[TO DO]
Down to the last line, repeat the entries exactly.

....

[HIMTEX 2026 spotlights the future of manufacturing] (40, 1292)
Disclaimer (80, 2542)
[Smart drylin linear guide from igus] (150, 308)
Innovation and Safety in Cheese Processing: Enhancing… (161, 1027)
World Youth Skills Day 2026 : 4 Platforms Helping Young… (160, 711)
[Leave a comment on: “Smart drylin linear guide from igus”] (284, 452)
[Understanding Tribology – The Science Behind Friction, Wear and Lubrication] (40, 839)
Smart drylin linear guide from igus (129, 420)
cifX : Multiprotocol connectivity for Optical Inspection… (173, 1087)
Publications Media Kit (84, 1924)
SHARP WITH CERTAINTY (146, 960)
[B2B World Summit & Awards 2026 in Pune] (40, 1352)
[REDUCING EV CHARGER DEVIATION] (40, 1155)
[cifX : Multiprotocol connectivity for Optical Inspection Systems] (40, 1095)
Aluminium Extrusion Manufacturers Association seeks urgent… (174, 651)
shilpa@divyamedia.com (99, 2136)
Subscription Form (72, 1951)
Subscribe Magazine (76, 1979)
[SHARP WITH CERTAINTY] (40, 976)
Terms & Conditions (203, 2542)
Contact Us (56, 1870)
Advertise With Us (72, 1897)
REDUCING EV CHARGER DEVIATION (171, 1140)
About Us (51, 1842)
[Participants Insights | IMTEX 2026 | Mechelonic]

....

[RESULT OF THIS EXERCISE]
[HIMTEX 2026 spotlights the future of manufacturing] (40, 1292)
Disclaimer (80, 2542)
[Smart drylin linear guide from igus] (150, 308)
Innovation and Safety in Cheese Processing: Enhancing… (161, 1027)
World Youth Skills Day 2026 : 4 Platforms Helping Young… (160, 711)
[Leave a comment on: “Smart drylin linear guide from igus”] (284, 452)
[Understanding Tribology – The Science Behind Friction, Wear and Lubrication] (40, 839)
Smart drylin linear guide from igus (129, 420)
cifX : Multiprotocol connectivity for Optical Inspection… (173, 1087)
Publications Media Kit (84, 1924)
SHARP WITH CERTAINTY (146, 960)
[B2B World Summit & Awards 2026 in Pune] (40, 1352)
[REDUCING EV CHARGER DEVIATION] (40, 1155)
[cifX : Multiprotocol connectivity for Optical Inspection Systems] (40, 1095)
Aluminium Extrusion Manufacturers Association seeks urgent… (174, 651)
shilpa@divyamedia.com (99, 2136)
Subscription Form (72, 1951)
Subscribe Magazine (76, 1979)
[SHARP WITH CERTAINTY] (40, 976)
Terms & Conditions (203, 2542)
Contact Us (56, 1870)
Advertise With Us (72, 1897)
REDUCING EV CHARGER DEVIATION (171, 1140)
About Us (51, 1842)
[Participants Insights | IMTEX 2026 | Mechelonic]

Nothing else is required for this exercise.